J Pharm Biomed Anal. 2009 Apr 5;49(3):746-52. doi: 10.1016/j.jpba.2008.12.010. Epub 2008 Dec 24.
Early detection of cancer is the key to effective treatment and long-term survival. Lung cancer is one of the most frequently occurring cancers and its early detection is particularly of interest. This work investigates the feasibility of a combination of Adaboost (ensemble from machining learning) using decision stumps as weak classifier and trace element analysis for predicting early lung cancer. A dataset involving the determination of 9 trace elements of 122 urine samples is used for illustration. Kennard and Stone (KS) algorithm coupled with an alternate re-sampling was used to realize sample set partitioning. The whole dataset was split into equally sized training and test set, which were then reversed to yield a second operating case, we called them case A and case B, respectively. The prediction results based on the Adaboost were compared with those from Fisher discriminant analysis (FDA). On the test set, the final Adaboost classifiers achieved a sensitivity of 100% for both cases, a specificity of 93.8%, 95.7%, and an overall accuracy of 95.1%, 96.7%, for case A and case B, respectively. In either case, Adaboost always achieves better performance than FDA; also, it is less sensitive to the composition of the training set compared to FDA and easy to control over-fitting. It seems that Adaboost is superior to FDA in the present task, indicating that integrating Adaboost and trace element analysis of urine can serve as a useful tool for diagnosing early lung cancer in clinical practice.

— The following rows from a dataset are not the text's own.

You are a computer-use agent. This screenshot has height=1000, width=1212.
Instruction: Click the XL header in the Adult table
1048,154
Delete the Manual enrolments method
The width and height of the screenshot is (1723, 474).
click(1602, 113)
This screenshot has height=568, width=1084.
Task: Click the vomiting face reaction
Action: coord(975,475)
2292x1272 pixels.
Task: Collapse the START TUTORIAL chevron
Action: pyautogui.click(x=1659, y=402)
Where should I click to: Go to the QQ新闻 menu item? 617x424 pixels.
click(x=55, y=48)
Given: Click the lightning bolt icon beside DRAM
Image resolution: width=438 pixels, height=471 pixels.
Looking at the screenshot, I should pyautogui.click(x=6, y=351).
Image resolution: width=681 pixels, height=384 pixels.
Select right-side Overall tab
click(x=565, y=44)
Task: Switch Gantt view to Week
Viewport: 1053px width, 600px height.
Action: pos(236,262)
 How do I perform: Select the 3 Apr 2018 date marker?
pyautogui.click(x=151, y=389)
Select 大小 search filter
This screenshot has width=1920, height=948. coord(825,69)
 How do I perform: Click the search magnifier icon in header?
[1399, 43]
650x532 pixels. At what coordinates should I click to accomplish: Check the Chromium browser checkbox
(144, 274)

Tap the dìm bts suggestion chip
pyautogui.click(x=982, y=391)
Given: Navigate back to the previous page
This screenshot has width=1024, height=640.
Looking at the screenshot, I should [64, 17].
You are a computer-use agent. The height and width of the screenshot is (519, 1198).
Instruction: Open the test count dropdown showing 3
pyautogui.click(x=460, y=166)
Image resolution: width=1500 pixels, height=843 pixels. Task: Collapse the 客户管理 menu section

癌症的早期检测是有效治疗和长期生存的关键。肺癌是最常见的癌症之一,其早期检测尤为重要。本研究探讨了将以决策树桩作为弱分类器的Adaboost(机器学习集成方法)与微量元素分析相结合用于预测早期肺癌的可行性。使用一个包含122份尿液样本中9种微量元素测定结果的数据集进行说明。采用Kennard和Stone(KS)算法结合交替重采样来实现样本集划分。将整个数据集等分为训练集和测试集,然后颠倒顺序得到第二种操作情况,我们分别称它们为情况A和情况B。将基于Adaboost的预测结果与Fisher判别分析(FDA)的结果进行比较。在测试集上,最终的Adaboost分类器在两种情况下的灵敏度均达到100%,情况A的特异性为93.8%,情况B的特异性为95.7%,总体准确率分别为95.1%和96.7%。在任何一种情况下,Adaboost的性能总是优于FDA;此外,与FDA相比,它对训练集的组成不太敏感,并且易于控制过拟合。在当前任务中,Adaboost似乎优于FDA,这表明将Adaboost与尿液微量元素分析相结合可作为临床实践中诊断早期肺癌的有用工具。